7) em agosto de 2020, o Canal Rural divulga a seguinte decisão da administração da Petrobrás: “nesta terça-feira, 4 de agosto, a Petrobrás arrendou duas fábricas de fertilizantes, na Bahia e em Sergipe, para o grupo Unigel. Com o negócio, haverá retomada de produção nas duas unidades a partir de janeiro de 2021. O acordo envolveu as fábricas de fertilizantes nitrogenados da Bahia, Fafen-BA, e de Sergipe, Fafen-SE, para a Proquigel, subsidiária da Unigel. Essa é a última etapa para a transferência de controle dos ativos, após as licenças e autorizações exigidas pelos órgãos reguladores.

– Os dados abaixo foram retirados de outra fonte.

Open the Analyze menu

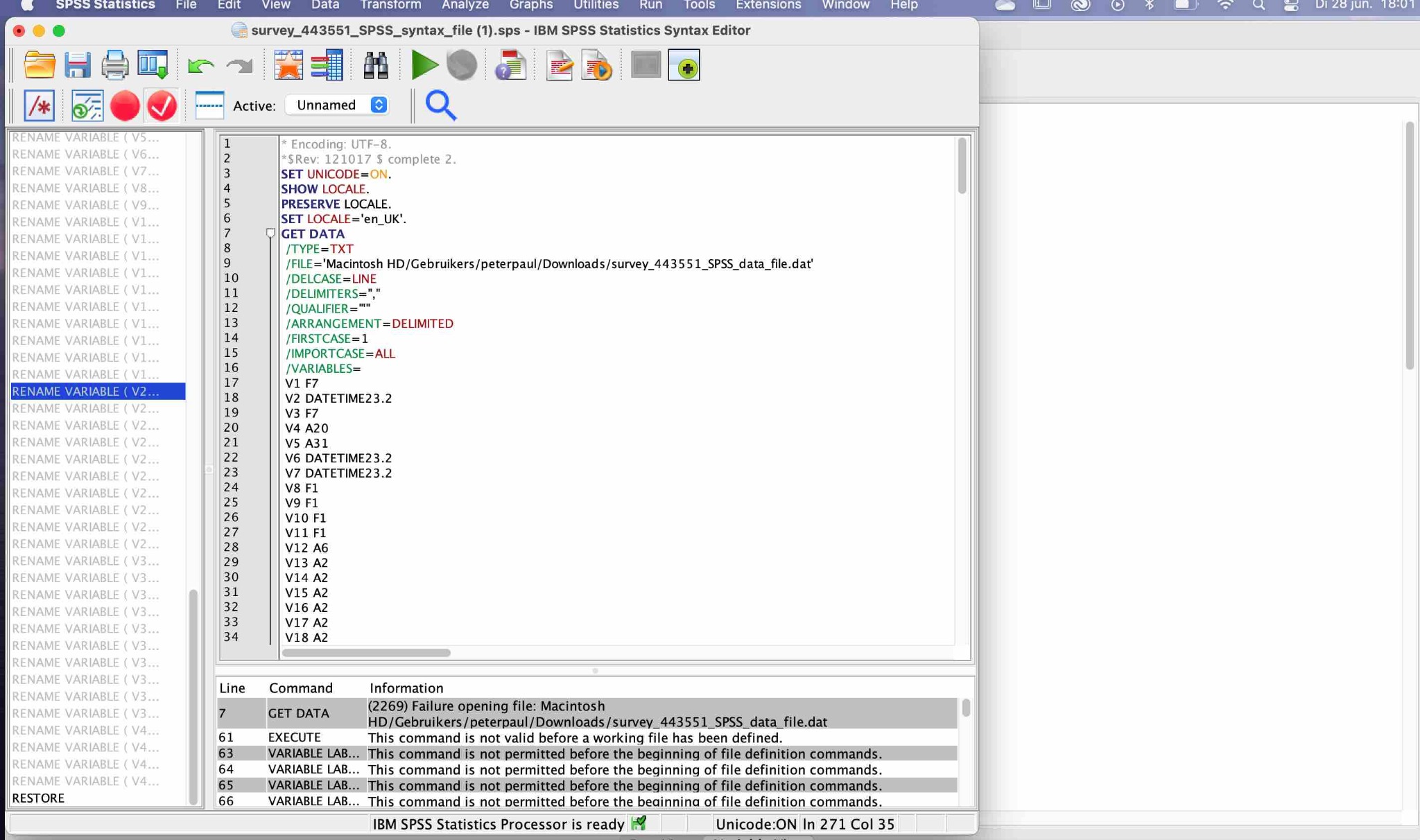tap(465, 6)
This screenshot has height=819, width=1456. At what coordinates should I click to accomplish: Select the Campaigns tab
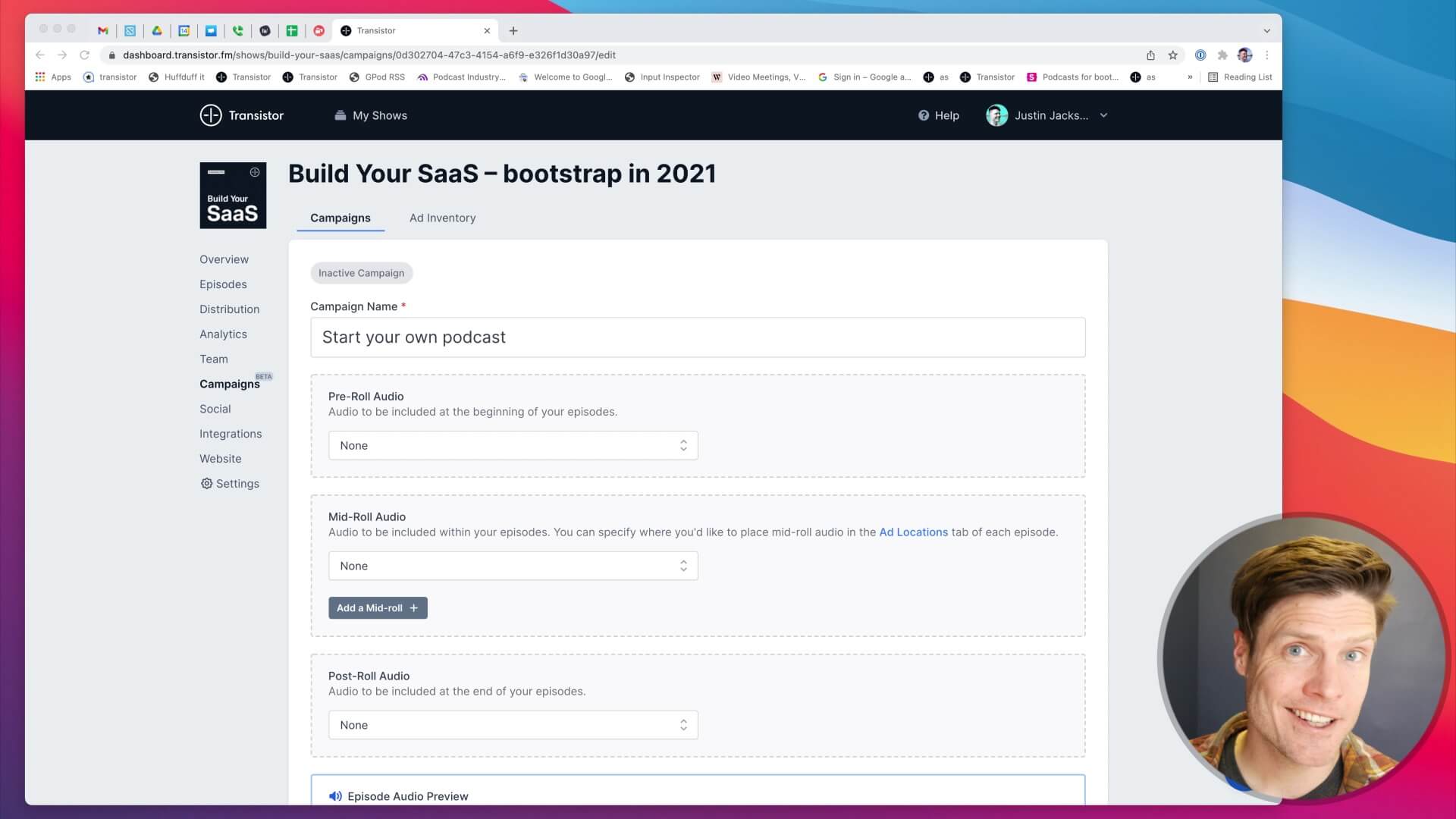point(340,218)
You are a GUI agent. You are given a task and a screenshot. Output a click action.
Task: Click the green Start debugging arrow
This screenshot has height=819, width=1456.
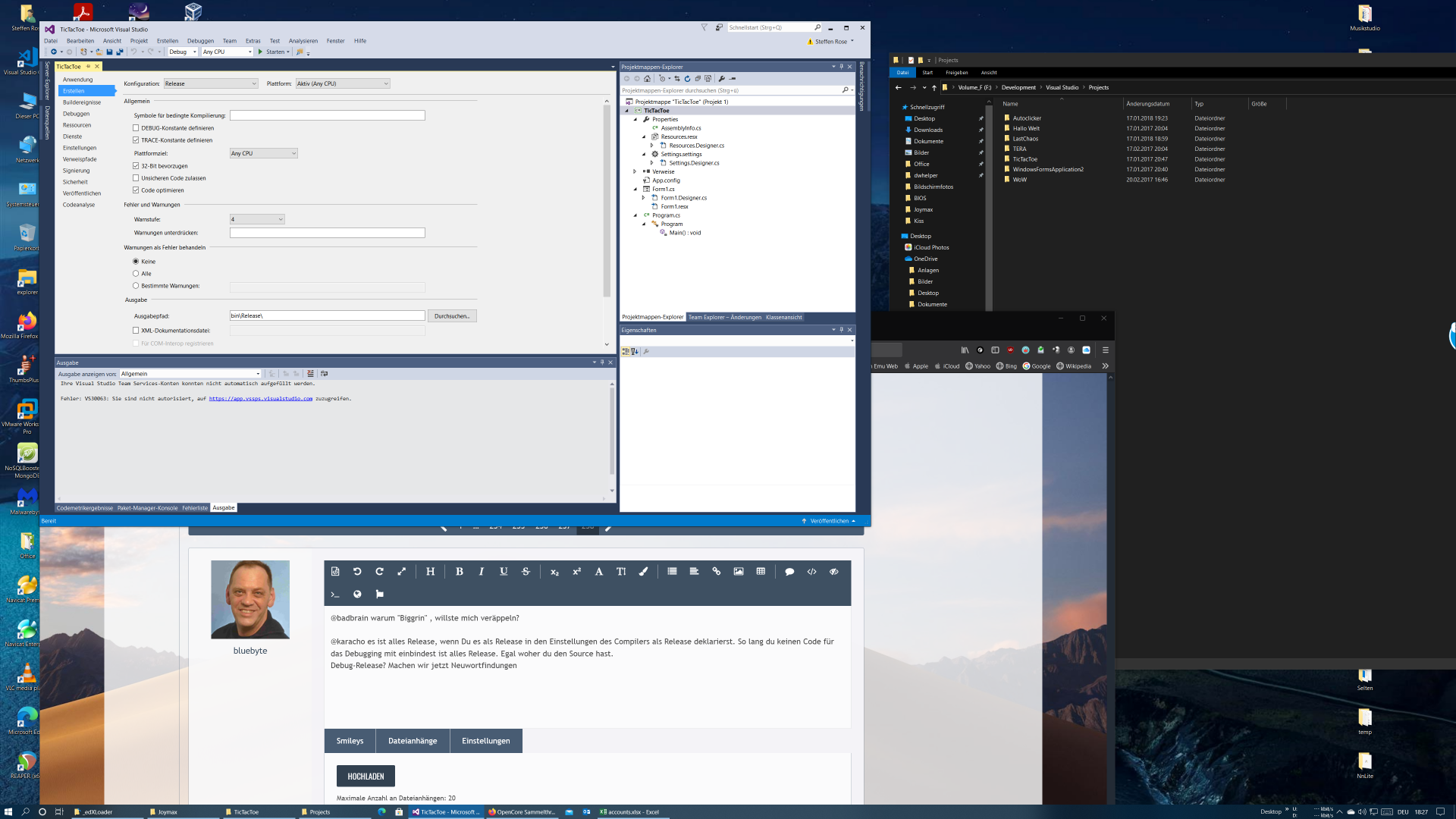261,52
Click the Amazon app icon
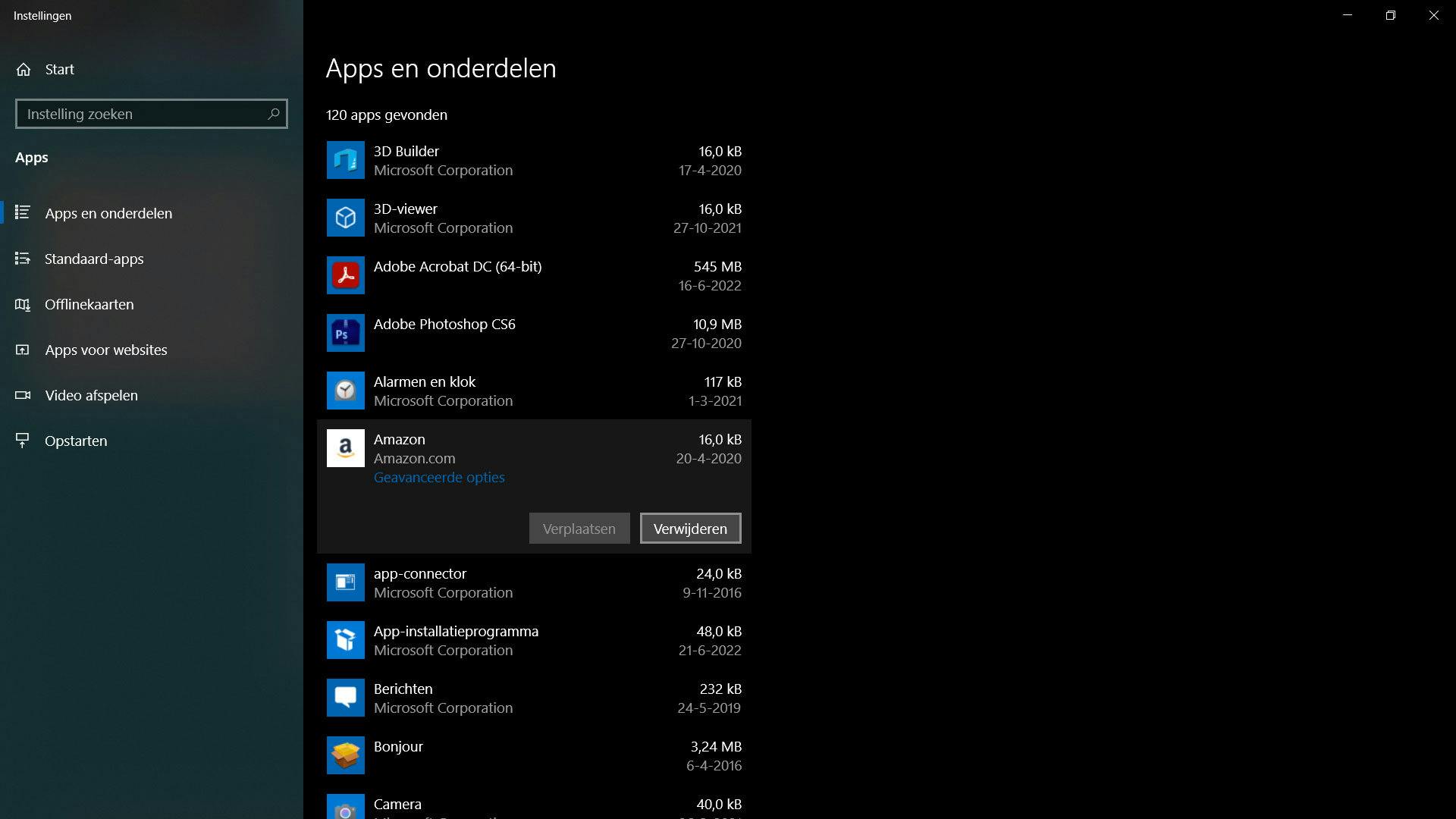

A diretora de Refino e Gás Natural da Petrobrás, Anelise Lara, considerou que o arrendamento está alinhado à estratégia de gestão de portfólio de capital da companhia, que concentrará os investimentos na produção de petróleo e gás em águas profundas e ultraprofundas, principalmente na camada pré-sal”.

 

A Unigel Luxemburgo SA (Unigel) é empresa luxemburguesa, um paraíso fiscal europeu, que recebeu, este ano, da agência de avaliação Fitch, a nota B+. A Fitch assim se pronunciou sobre as unidades recebidas da Petrobrás: “o sucesso da implantação de um novo segmento de fertilizantes pela Unigel deve melhorar seu perfil de negócios e aumentar a escala e a exposição a outro setor (agronegócio). Uma vez operacional, essa geração adicional de EBITDA pode ajudar a Unigel a reduzir sua alavancagem de forma sustentável até 2022, beneficiando seus ratings” (tradução livre).

 

Pode ser entendida esta rapinagem sob vários aspectos: os brasileiros ajudam a dar solvência a empresa estrangeira em paraíso fiscal (será que alguém ganhou alguma comissão?); os brasileiros não terão a mesa natalina mais sortida pois os alimentos que eram fabricados no País serão importados por falta de fertilizantes; a importação de alimentos, produto insubstituível, eleva a inflação e deixa o Brasil dependente das especulações monetárias no exterior; a soberania brasileira fica ainda menor; e os leitores podem refletir ainda mais sobre o que é a população de mais de 200 milhões de habitantes sem produção de alimentos, ainda mais com um território de mais de oito milhões de km² possível de uso para agricultura.

 

E por que se abate tamanha desdita sobre nossa Pátria? Pela adoção de uma ideologia absolutamente contrária ao bem estar do povo brasileiro.

 

*Pedro Augusto Pinho, administrador aposentado.